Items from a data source
=== Section Start ===

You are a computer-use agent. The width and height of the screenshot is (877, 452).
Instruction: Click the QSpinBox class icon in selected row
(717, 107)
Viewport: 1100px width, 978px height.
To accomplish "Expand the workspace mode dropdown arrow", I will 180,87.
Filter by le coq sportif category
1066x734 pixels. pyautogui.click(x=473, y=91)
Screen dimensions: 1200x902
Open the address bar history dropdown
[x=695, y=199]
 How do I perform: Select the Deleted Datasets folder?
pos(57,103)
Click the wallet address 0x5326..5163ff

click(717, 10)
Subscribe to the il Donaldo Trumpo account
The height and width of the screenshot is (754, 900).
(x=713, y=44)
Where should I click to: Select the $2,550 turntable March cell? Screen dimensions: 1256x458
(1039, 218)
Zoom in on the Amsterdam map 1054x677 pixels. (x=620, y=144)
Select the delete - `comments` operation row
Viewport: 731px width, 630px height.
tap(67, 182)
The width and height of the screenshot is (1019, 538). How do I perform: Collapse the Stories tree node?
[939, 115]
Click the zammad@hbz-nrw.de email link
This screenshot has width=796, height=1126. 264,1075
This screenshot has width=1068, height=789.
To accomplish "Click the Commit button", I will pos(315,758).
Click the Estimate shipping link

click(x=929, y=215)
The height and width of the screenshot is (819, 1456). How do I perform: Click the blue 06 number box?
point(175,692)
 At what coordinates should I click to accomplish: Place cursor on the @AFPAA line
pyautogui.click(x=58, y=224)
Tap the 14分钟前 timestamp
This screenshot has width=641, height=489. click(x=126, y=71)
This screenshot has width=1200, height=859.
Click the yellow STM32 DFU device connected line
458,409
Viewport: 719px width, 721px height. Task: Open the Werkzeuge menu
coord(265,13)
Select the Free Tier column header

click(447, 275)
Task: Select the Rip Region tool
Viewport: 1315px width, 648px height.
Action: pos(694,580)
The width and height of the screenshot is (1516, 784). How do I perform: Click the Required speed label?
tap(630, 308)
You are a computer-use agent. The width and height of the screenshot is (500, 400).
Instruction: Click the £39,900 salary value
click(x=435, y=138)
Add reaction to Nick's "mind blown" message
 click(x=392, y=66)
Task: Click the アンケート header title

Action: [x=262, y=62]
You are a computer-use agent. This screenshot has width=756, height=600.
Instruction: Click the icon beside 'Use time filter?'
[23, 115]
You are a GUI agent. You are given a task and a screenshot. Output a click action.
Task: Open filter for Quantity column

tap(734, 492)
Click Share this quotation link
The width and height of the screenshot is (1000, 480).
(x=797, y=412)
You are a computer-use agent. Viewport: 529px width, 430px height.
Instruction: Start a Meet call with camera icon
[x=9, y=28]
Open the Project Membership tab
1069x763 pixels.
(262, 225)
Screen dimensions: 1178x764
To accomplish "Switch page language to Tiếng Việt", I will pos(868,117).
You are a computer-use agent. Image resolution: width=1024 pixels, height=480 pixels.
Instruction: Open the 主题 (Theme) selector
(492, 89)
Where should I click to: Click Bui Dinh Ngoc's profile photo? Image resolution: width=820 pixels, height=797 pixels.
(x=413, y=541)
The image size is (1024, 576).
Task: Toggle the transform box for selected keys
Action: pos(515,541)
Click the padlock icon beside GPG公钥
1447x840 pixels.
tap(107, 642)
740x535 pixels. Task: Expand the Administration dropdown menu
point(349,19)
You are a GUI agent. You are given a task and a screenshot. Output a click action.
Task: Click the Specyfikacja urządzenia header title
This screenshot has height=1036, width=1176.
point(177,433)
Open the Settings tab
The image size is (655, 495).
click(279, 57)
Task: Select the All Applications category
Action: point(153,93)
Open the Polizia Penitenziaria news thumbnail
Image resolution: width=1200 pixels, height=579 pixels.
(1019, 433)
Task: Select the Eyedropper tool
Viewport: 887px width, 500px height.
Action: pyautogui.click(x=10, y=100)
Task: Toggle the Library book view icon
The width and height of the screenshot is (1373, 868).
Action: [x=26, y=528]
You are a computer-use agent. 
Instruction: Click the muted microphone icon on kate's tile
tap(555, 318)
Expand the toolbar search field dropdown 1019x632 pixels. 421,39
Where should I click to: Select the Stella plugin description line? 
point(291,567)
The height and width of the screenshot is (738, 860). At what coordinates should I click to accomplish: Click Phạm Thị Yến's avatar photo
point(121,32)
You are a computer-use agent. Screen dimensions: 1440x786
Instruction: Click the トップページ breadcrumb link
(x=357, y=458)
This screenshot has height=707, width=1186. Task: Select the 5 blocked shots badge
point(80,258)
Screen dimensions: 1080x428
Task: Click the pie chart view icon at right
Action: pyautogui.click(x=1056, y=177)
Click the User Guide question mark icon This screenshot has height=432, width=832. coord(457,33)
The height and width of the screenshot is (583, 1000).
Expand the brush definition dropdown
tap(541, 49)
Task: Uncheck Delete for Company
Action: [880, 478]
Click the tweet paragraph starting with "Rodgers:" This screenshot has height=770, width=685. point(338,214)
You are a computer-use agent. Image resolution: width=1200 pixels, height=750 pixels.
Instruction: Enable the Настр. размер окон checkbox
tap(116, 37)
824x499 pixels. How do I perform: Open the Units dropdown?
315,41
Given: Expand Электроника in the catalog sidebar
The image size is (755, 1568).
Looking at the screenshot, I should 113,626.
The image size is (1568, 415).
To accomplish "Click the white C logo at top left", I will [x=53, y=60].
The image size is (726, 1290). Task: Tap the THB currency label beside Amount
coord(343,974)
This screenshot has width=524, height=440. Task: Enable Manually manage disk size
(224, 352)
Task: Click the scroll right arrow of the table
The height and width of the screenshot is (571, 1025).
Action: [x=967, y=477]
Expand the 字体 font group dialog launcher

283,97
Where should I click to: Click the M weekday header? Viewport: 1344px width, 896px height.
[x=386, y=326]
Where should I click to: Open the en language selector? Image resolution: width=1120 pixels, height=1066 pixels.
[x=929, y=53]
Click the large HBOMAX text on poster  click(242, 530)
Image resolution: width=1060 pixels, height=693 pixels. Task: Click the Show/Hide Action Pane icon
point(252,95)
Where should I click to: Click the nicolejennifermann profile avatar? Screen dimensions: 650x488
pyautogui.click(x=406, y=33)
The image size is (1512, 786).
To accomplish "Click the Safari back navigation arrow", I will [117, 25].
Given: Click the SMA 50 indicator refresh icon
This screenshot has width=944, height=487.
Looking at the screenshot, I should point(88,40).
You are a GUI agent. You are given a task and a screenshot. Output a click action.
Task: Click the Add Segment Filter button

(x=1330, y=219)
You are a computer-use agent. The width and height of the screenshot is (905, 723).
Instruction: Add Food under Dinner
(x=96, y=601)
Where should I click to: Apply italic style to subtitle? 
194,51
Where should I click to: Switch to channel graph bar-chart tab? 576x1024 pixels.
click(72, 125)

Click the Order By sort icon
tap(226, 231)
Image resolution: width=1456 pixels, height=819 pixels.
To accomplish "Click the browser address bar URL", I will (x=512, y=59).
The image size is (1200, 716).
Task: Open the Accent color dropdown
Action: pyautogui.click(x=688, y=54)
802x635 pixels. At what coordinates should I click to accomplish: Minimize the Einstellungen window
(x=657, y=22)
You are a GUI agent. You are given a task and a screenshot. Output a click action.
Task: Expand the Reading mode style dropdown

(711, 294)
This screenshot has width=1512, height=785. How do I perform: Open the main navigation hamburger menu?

=== Section End ===

• **Task prompt**
Reproduce exactly the entries above, limited to the lines from the one with "Where should I click to: Select the Stella" through the one with "Click the User", both included.

• **Solved problem**
Where should I click to: Select the Stella plugin description line? 
point(291,567)
The height and width of the screenshot is (738, 860). At what coordinates should I click to accomplish: Click Phạm Thị Yến's avatar photo
point(121,32)
You are a computer-use agent. Screen dimensions: 1440x786
Instruction: Click the トップページ breadcrumb link
(x=357, y=458)
This screenshot has height=707, width=1186. Task: Select the 5 blocked shots badge
point(80,258)
Screen dimensions: 1080x428
Task: Click the pie chart view icon at right
Action: pyautogui.click(x=1056, y=177)
Click the User Guide question mark icon This screenshot has height=432, width=832. coord(457,33)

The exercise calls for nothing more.